» **Required work**: Copy out every item below, changing each "Instruction" to "Command" and keeping all other wording the same.

(Pointing records for text and items on the page)

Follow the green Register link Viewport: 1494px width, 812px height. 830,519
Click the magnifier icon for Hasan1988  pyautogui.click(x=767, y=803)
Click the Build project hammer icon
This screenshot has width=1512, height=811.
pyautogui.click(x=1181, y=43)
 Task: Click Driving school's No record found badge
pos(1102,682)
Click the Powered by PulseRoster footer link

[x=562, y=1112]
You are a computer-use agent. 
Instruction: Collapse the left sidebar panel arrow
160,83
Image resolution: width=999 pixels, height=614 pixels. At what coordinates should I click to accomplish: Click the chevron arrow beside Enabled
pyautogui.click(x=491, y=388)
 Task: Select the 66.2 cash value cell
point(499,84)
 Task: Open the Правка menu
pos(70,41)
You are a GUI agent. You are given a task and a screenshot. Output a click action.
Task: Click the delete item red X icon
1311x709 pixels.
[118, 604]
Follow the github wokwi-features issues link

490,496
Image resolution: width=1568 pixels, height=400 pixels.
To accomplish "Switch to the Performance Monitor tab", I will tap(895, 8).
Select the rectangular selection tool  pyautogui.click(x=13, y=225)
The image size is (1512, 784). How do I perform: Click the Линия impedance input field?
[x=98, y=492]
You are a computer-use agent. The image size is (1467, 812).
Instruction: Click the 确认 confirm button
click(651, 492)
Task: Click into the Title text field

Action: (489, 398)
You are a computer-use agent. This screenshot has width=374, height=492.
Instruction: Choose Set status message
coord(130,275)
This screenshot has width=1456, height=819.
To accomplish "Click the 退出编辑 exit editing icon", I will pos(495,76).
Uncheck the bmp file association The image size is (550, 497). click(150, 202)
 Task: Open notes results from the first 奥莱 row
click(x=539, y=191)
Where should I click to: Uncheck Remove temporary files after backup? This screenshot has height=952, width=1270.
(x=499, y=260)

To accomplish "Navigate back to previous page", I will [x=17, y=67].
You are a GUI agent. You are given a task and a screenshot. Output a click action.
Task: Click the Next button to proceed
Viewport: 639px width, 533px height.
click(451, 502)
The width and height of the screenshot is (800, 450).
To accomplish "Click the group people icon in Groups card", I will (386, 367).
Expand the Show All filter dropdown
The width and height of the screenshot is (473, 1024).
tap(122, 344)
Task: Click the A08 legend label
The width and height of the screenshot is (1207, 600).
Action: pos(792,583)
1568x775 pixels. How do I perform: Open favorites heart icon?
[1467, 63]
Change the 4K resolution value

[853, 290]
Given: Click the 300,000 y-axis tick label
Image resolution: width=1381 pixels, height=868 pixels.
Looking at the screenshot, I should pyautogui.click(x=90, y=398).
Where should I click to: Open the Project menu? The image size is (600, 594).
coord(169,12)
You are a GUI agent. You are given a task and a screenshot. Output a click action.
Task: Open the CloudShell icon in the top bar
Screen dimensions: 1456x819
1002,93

» **The response**:
Follow the green Register link Viewport: 1494px width, 812px height. 830,519
Click the magnifier icon for Hasan1988  pyautogui.click(x=767, y=803)
Click the Build project hammer icon
This screenshot has width=1512, height=811.
pyautogui.click(x=1181, y=43)
 Task: Click Driving school's No record found badge
pos(1102,682)
Click the Powered by PulseRoster footer link

[x=562, y=1112]
You are a computer-use agent. 
Command: Collapse the left sidebar panel arrow
160,83
Image resolution: width=999 pixels, height=614 pixels. At what coordinates should I click to accomplish: Click the chevron arrow beside Enabled
pyautogui.click(x=491, y=388)
 Task: Select the 66.2 cash value cell
point(499,84)
 Task: Open the Правка menu
pos(70,41)
You are a GUI agent. You are given a task and a screenshot. Output a click action.
Task: Click the delete item red X icon
1311x709 pixels.
[118, 604]
Follow the github wokwi-features issues link

490,496
Image resolution: width=1568 pixels, height=400 pixels.
To accomplish "Switch to the Performance Monitor tab", I will tap(895, 8).
Select the rectangular selection tool  pyautogui.click(x=13, y=225)
The image size is (1512, 784). How do I perform: Click the Линия impedance input field?
[x=98, y=492]
You are a computer-use agent. The image size is (1467, 812).
Command: Click the 确认 confirm button
click(651, 492)
Task: Click into the Title text field

Action: (489, 398)
You are a computer-use agent. This screenshot has width=374, height=492.
Command: Choose Set status message
coord(130,275)
This screenshot has width=1456, height=819.
To accomplish "Click the 退出编辑 exit editing icon", I will pos(495,76).
Uncheck the bmp file association The image size is (550, 497). click(150, 202)
 Task: Open notes results from the first 奥莱 row
click(x=539, y=191)
Where should I click to: Uncheck Remove temporary files after backup? This screenshot has height=952, width=1270.
(x=499, y=260)

To accomplish "Navigate back to previous page", I will [x=17, y=67].
You are a GUI agent. You are given a task and a screenshot. Output a click action.
Task: Click the Next button to proceed
Viewport: 639px width, 533px height.
click(451, 502)
The width and height of the screenshot is (800, 450).
To accomplish "Click the group people icon in Groups card", I will (386, 367).
Expand the Show All filter dropdown
The width and height of the screenshot is (473, 1024).
tap(122, 344)
Task: Click the A08 legend label
The width and height of the screenshot is (1207, 600).
Action: pos(792,583)
1568x775 pixels. How do I perform: Open favorites heart icon?
[1467, 63]
Change the 4K resolution value

[853, 290]
Given: Click the 300,000 y-axis tick label
Image resolution: width=1381 pixels, height=868 pixels.
Looking at the screenshot, I should pyautogui.click(x=90, y=398).
Where should I click to: Open the Project menu? The image size is (600, 594).
coord(169,12)
You are a GUI agent. You are given a task and a screenshot. Output a click action.
Task: Open the CloudShell icon in the top bar
Screen dimensions: 1456x819
1002,93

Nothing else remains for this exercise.